It is evident that the majority of robots in the modern world remain in closed fleets. A business puts its robots into service, manages their data, and isolates the entire system. The model is effective when the technology is new, however when robotics expands, the model becomes problematic. Other companies have machines that are not easily compatible, data and task coordinated. What is interesting about fabric is that it attempts to disrupt this trend by making robotic labor an open infrastructure layer, rather than a robotics application.
Fabric is created as a decentralized network of coordination in which robots, AI agents, and humans have the opportunity to communicate with one another using a common economic and governance system. The protocol provides a model in which machines can identify themselves, publish tasks and engage in economic action through blockchain protocols instead of being controlled by their sole proprietors. This is with the view of creating a robot economy in which the machines are seen as autonomous entities capable of working, earning money and coexisting without any centralized authority.
What is more interesting in the design is that Fabric configures the network in terms of robot nodes and coordination pools. The network can add a robot or operator to provide computing power, data or physical work. Tasks can be distributed across an open network in which various participants may compete or collaborate to complete tasks instead of a single company giving jobs to its own machines. This concept gets robotics out of a fleet-ownership approach to something more like an open marketplace of machines.
The economic layer of the system is developed on the basis of the ROBO token that is both a form of governance and utility asset. The token is utilized to stake, pay transaction fees, inter-machine payments and protocol change voting. Before adding tasks or the deployment of machines, the participants are usually required to post tokens as work bonds. That is a stake that can be removed in case a robot does something wrong or fails to complete a task.
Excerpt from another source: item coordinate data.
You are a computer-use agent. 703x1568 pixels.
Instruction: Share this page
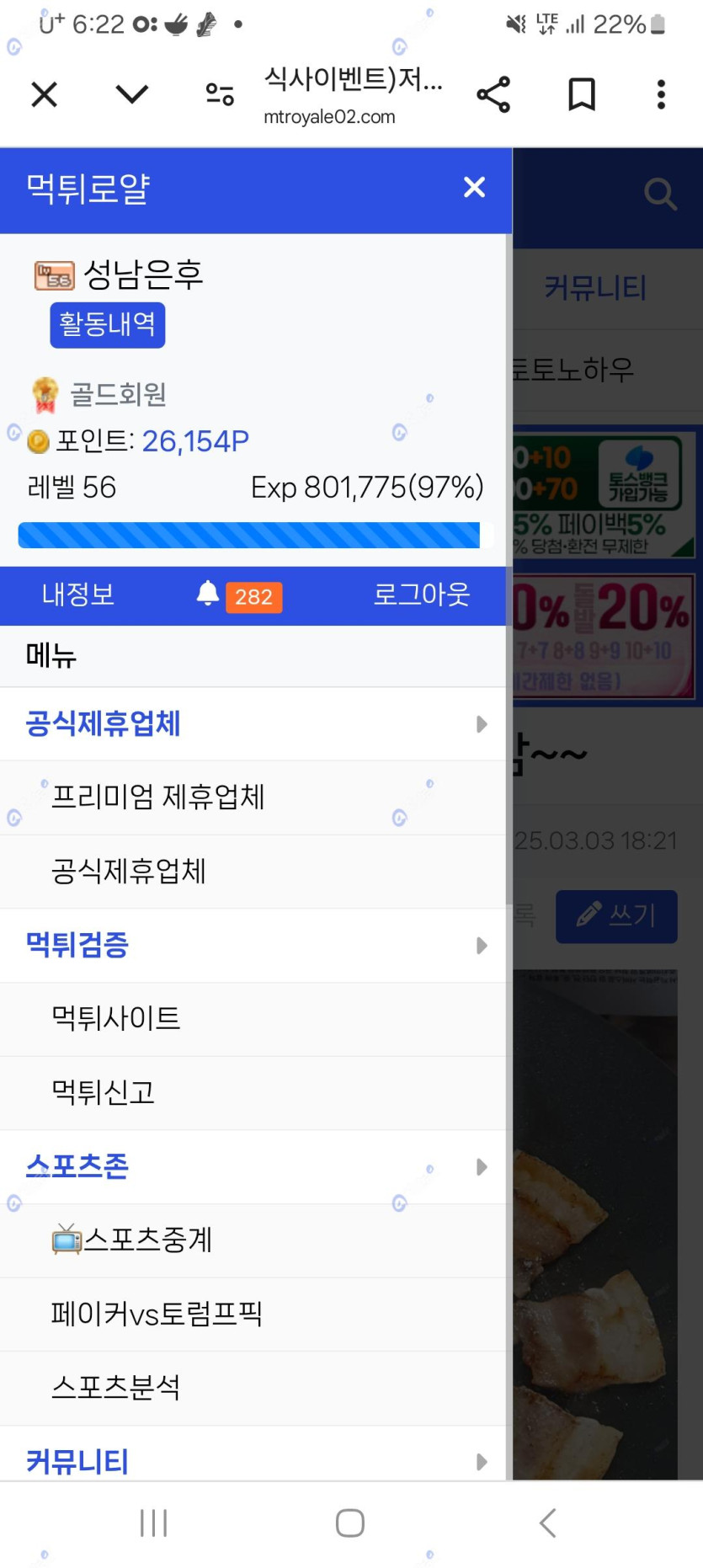click(x=493, y=94)
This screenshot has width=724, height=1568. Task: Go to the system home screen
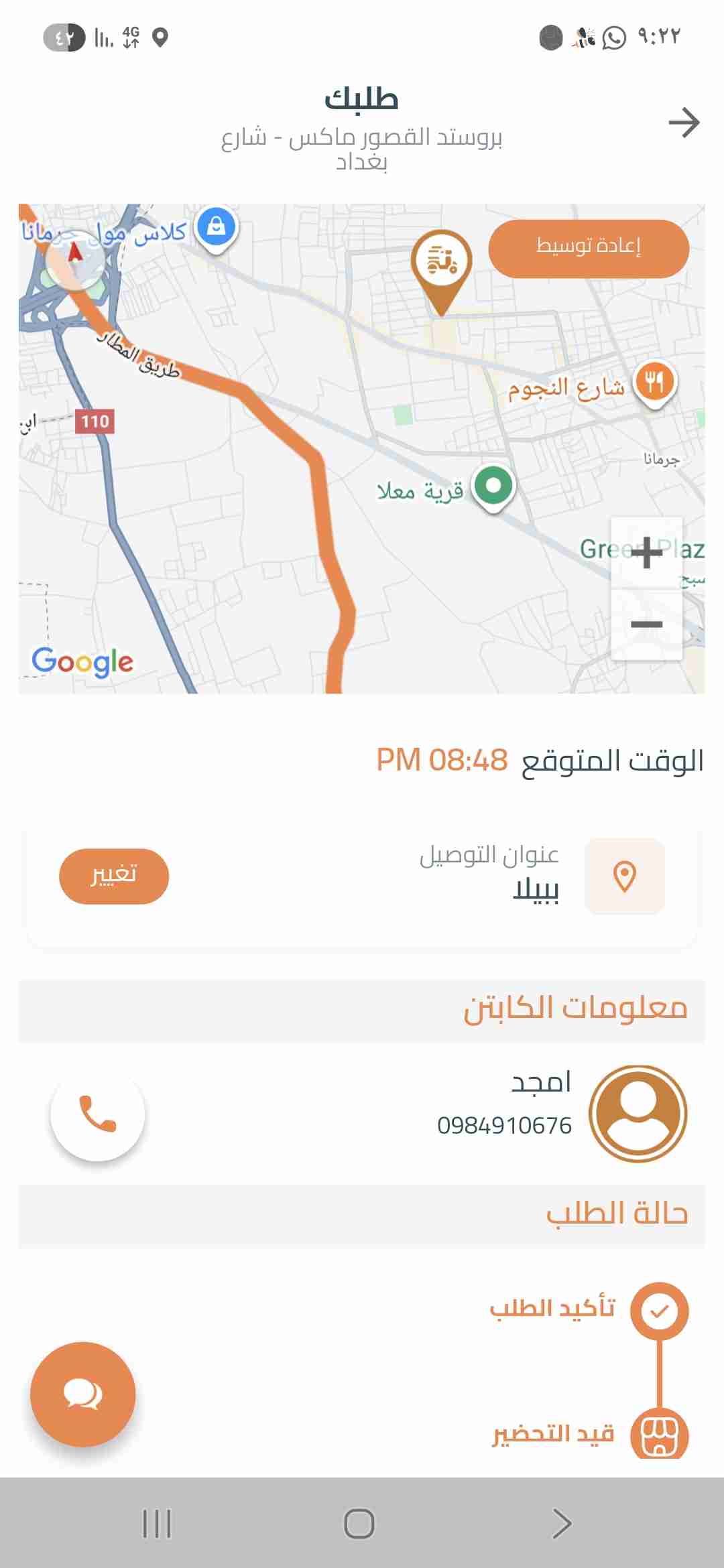[x=359, y=1524]
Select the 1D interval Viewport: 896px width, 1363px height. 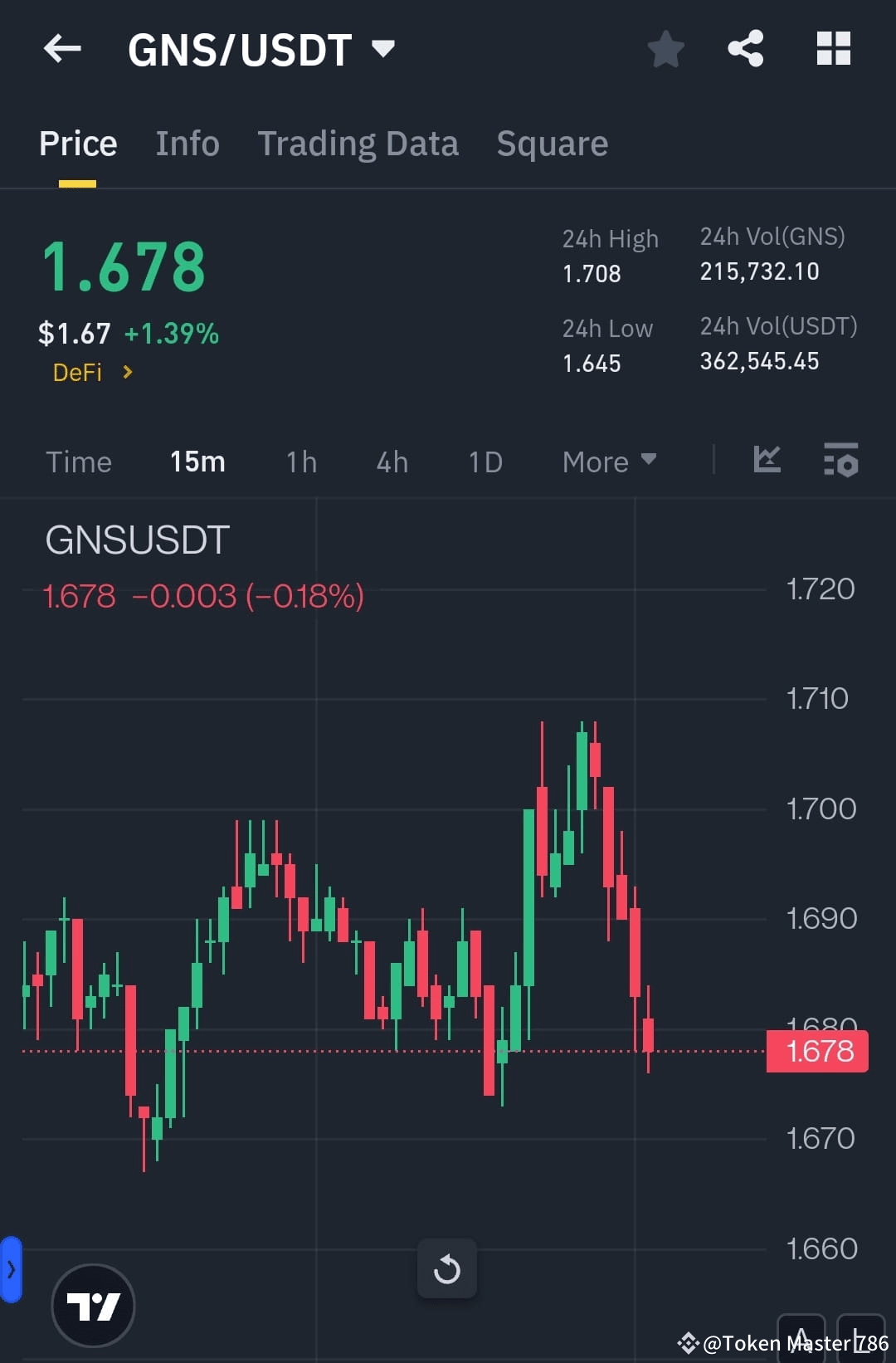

This introduces a sense of accountability as well as harmonizing the interests of operators, developers, and users of robotic service.
The other critical feature is that Fabric is concerned with verifiable machine activity. When using the traditional system of robotics, it is difficult to determine whether a robot really completed a task since the logs are stored by the operator who deployed the robot. Fabric addresses this through on-chain verification whereby the actions of the robots are logged and validated through decentralized consensus. This makes machine operations transparent, which is needed in case robots are supposed to perform such economic tasks as deliveries, inspection, or data collection.